The role of interleukin-6 in the activation of the hypothalamo-pituitary-adrenocortical axis and brain indoleamines by endotoxin and interleukin-1β

Abstract

Interleukin-6 (IL-6) is one of several cytokines that can stimulate the hypothalamo-pituitary-adrenocortical (HPA) axis. Because IL-6 is produced in response to the administration of endotoxin (LPS) and interleukin-1 (IL-1), it is possible that IL-6 contributes to the neuroendocrine and neurochemical changes induced by them. In this study, intraperitoneal (i.p.) injection of LPS elevated plasma concentrations of IL-6 while activating the HPA axis in a dose-dependent manner. Both responses reached a peak at around 2–3 h.

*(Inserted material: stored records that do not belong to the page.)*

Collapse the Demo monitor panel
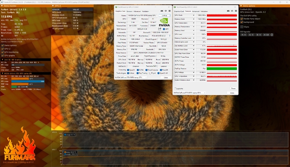This screenshot has width=290, height=167. (x=2, y=6)
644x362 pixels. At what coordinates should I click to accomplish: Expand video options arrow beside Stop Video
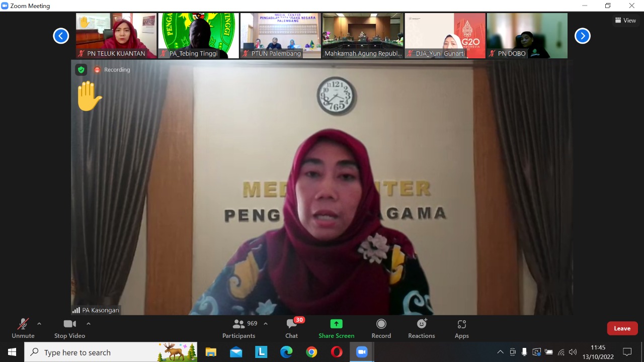pyautogui.click(x=89, y=324)
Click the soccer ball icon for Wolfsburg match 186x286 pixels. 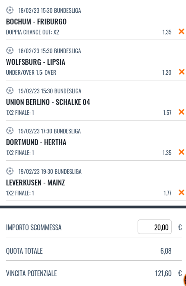tap(10, 51)
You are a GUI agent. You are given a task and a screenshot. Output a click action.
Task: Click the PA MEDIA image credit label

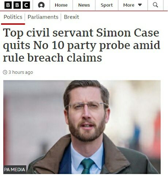(x=15, y=169)
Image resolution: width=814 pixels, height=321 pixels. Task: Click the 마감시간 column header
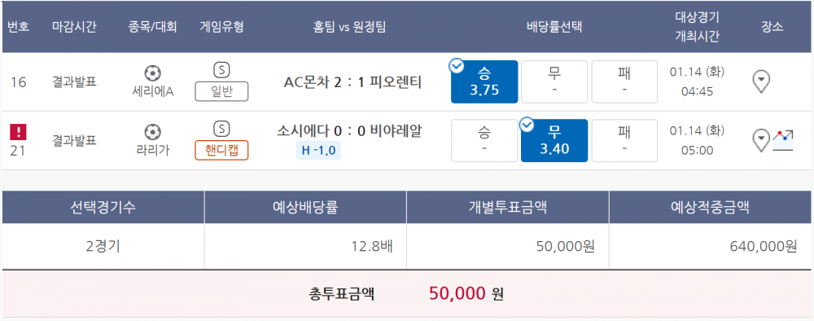pos(74,27)
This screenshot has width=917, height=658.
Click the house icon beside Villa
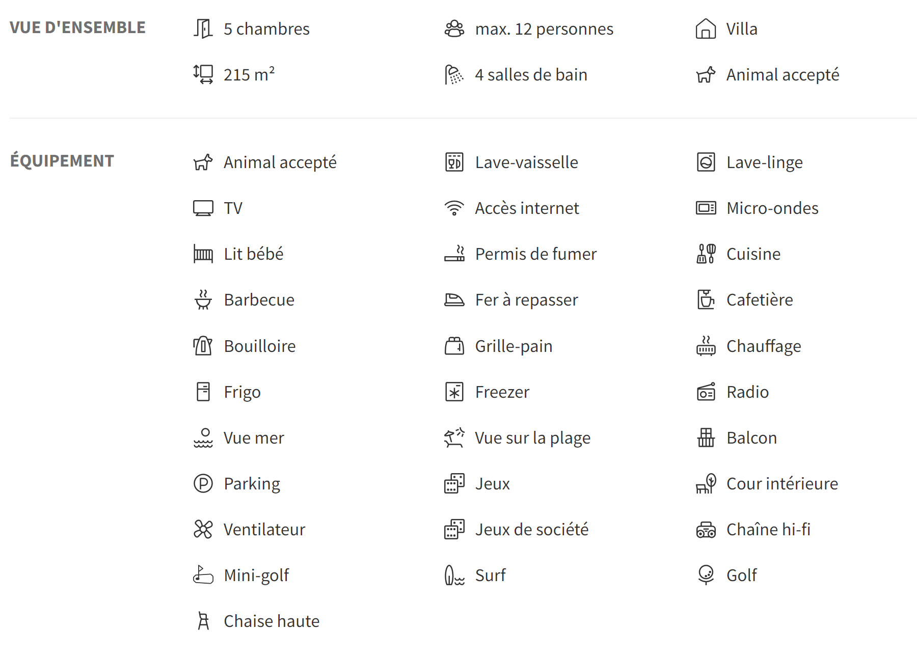(706, 29)
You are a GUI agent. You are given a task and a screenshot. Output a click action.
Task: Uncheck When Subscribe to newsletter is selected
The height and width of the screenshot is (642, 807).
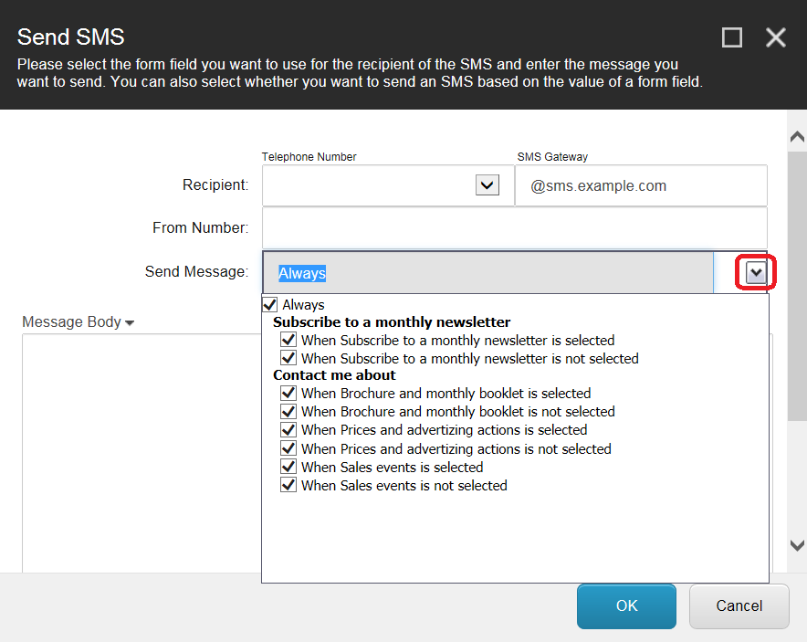point(288,341)
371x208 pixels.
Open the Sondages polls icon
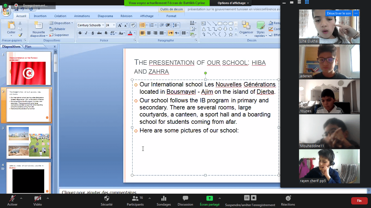coord(164,199)
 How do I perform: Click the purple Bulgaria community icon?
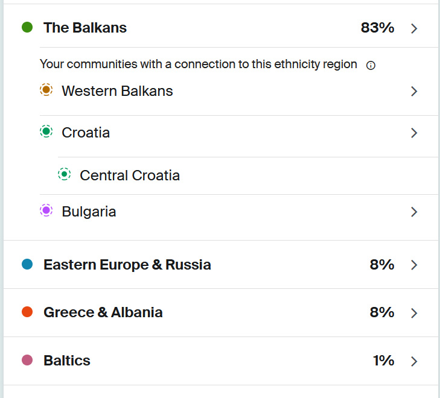pyautogui.click(x=46, y=211)
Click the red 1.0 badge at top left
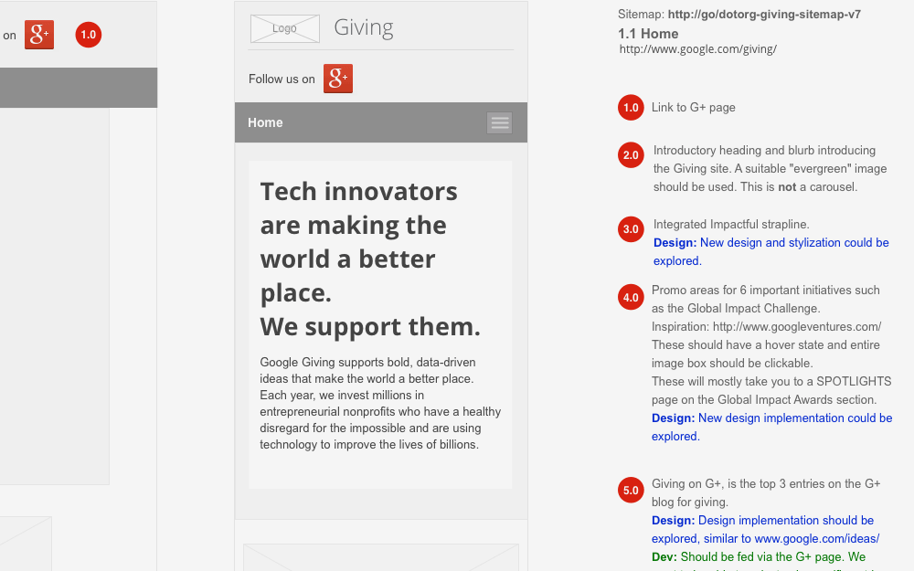 tap(88, 35)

Mouse IL-1β administration (100 ng, i.p.) induced large increases in plasma corticosterone and a substantial, but short-lived increase in plasma IL-6 with a peak at 2 h. Pretreatment of mice intraperitoneally with a monoclonal antibody to mouse IL-6 significantly attenuated the plasma ACTH and corticosterone responses to LPS at 3 h, but not at 1 h. Anti-IL-6 treatment also attenuated the LPS-induced increases of tryptophan and the serotonin catabolite, 5-hydroxyindoleacetic acid (5-HIAA), but not that of the norepinephrine catabolite, 3-methoxy,4-hydroxyphenylethyleneglycol (MHPG). Pretreatment of mice with anti-IL-6 significantly attenuated the IL-1-induced increases of plasma ACTH and corticosterone at 2 h, but not at 4 h. The IL-1-induced increases of MHPG, tryptophan and 5-HIAA in hypothalamus and brain stem were not significantly altered. These results suggest that IL-6 contributes to the later phases of the LPS- and IL-1-induced stimulations of the HPA axis and to the indoleaminergic responses to LPS, but not to IL-1.